The Notch pathway is a conserved intracellular cascade that directs a broad spectrum of cellular processes involved in normal development, including proliferation, differentiation, tissue/organ development, and homeostasis.⁴ However, recent data indicate that Notch and its ligands can be linked to cancer metastasis and autoimmune inflammatory diseases by manipulating innate and adaptive responses.³ Notch receptor signaling in breast, ovarian, colorectal, lung adenocarcinoma, and hepatocellular cancer has been described as oncogenic.³ Nevertheless, the observed malignancies linked to Notch activation are complex, as the effect was shown to be tissue- and ligand-dependent.

More recently, Notch ligand and receptor abnormalities have been connected to autoimmune inflammatory diseases, including rheumatoid arthritis (RA).^{5 6} Early preclinical studies showed that blockade of Notch signaling via γ-secretase inhibitor, DAPT, shifts Th1/Th17 cell remodeling to regulatory T cells (Tregs),⁷ while in TNF transgenic arthritic mice, the Notch1 inhibitor shifts the inflammatory macrophage (MΦ) reprogramming to a pro-repair profile.⁸ Intriguingly, human synovial tissue JAG1, JAG2, DLL1, and Notch3 expression are linked to active RA vascularization evaluated by ultrasound Power Doppler imaging.⁹ However, this pathway is less critical in established RA during osteoclast remodeling.¹⁰ Recent studies revealed that Toll-like receptor (TLR) activation and TNFα are the common denominators that enhance Notch protein levels in RA MΦs, FLS, or endothelial cells.¹¹ TNFα is implicated in Notch-mediated MΦ and RA FLS trans-interaction via JAG1 and Notch3.¹¹ Notch ligands, particularly JAG1 and DLL4, are highly expressed in endothelial cells and may also be involved in RA FLS trans-activation and differentiation.¹¹

RA patients with a good response to anti-TNF therapy (evaluated using ACR/EULAR DAS28 with good response to therapy defined as ΔDAS [DAS28 at baseline – DAS28 at 12 weeks after treatment] > 1.2 with DAS28 at 12 weeks ≤ 3.2) display lower JAG1, JAG2, DLL1, and DLL4 transcription in RA synovial tissue myeloid but not fibroid pathotypes.¹¹ Yet, in good responders to anti-IL-6R antibody therapy, only synovial tissue DLL4 was responsive.¹¹ Methotrexate and B cell depletion were ineffective on Notch family members.¹¹ Here, we will review recent findings that indicate Notch family members are responsible for active disease facilitated by MΦ and endothelial cell trans-activation by RA FLS.

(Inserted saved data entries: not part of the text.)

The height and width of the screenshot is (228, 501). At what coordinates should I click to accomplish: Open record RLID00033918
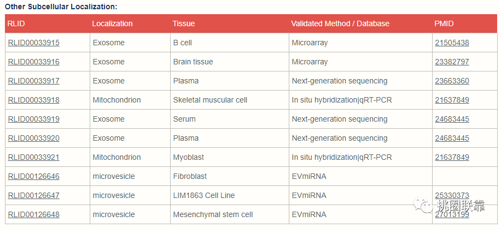(33, 100)
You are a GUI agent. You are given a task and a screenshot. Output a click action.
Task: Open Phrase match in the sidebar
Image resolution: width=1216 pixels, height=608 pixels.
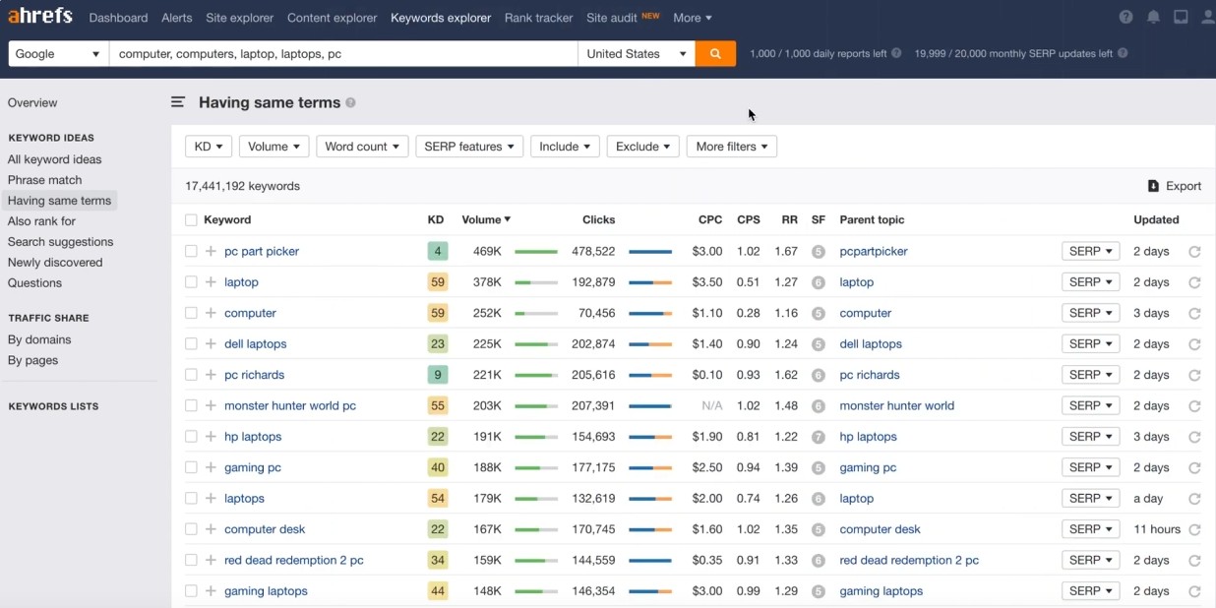44,180
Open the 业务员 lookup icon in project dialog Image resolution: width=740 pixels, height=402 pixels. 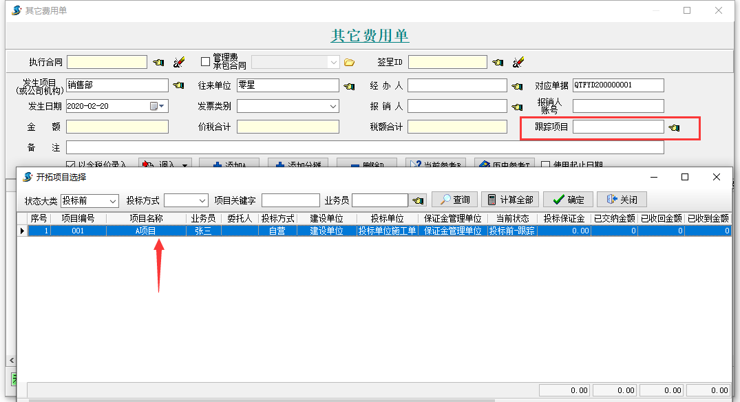coord(418,200)

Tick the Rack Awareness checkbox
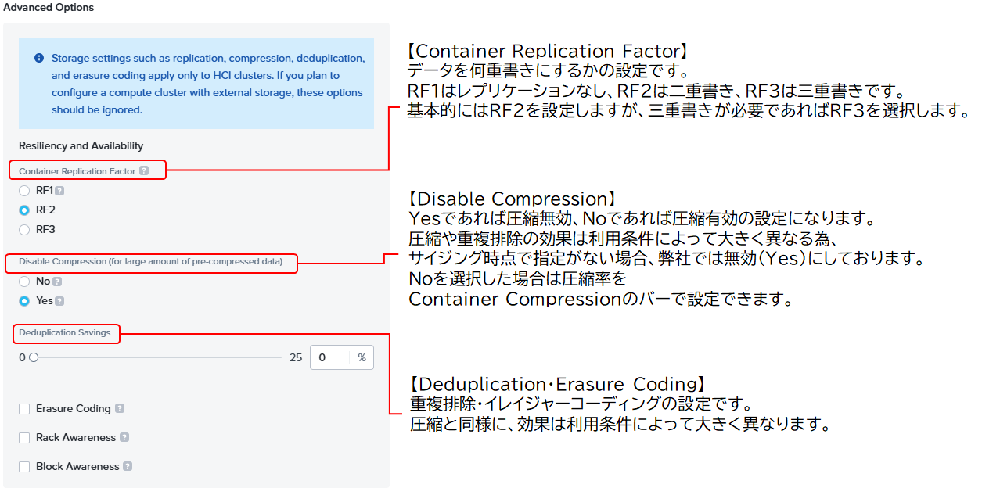tap(24, 438)
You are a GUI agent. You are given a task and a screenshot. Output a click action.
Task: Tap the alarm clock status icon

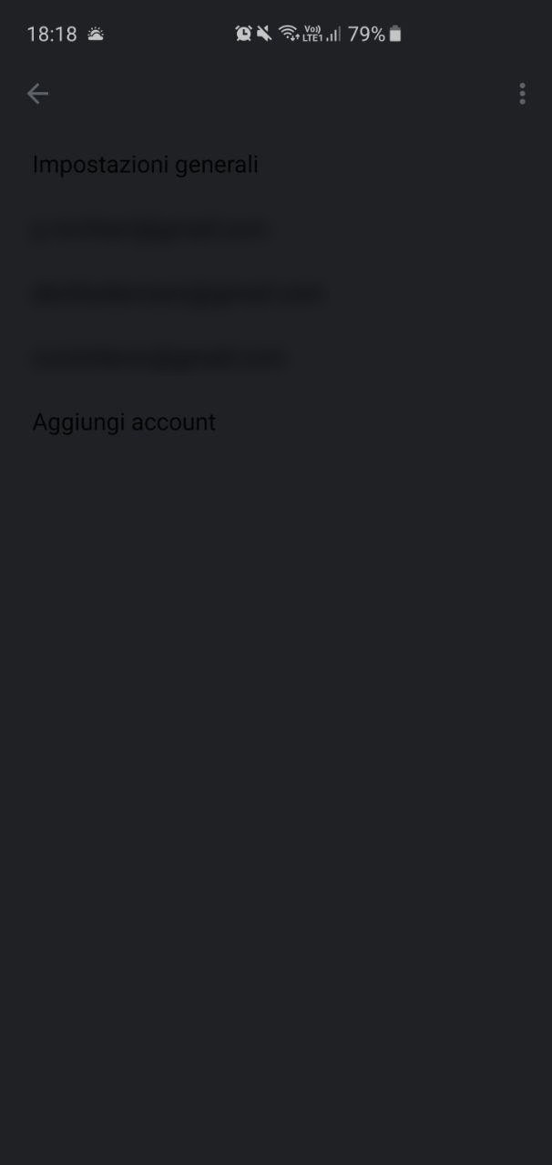[x=243, y=35]
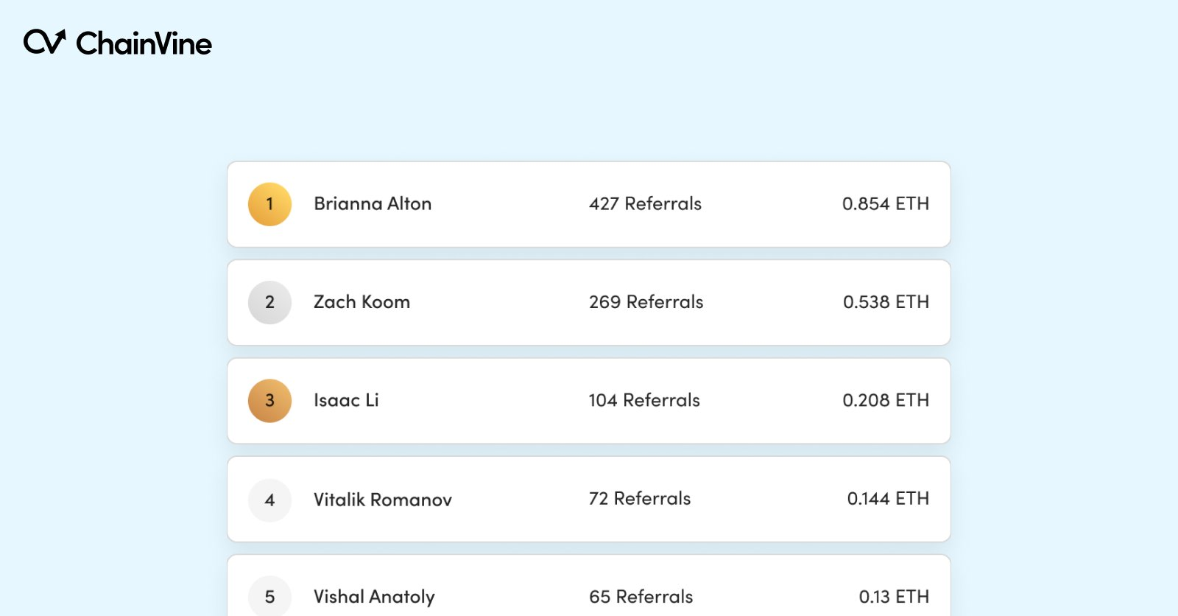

NOTCH LIGANDS AND RECEPTORS

The four functional Notch ligands in mammals are single-pass transmembrane proteins: members of the Delta family, DLL1 and DLL4, and members of the Serrate family, JAG1 and JAG2. In contrast, as DLL3-deficient animals display a phenotype consistent with Notch activation and gain-of-function, it appears that the DLL3 gene encodes a decoy receptor that serves as an inhibitor.¹² Expression patterns of Notch ligands are less well-defined than those of receptors. However, knockout mouse models and some congenital human disorders have suggested specialized functions and preferred ligand-receptor pairs.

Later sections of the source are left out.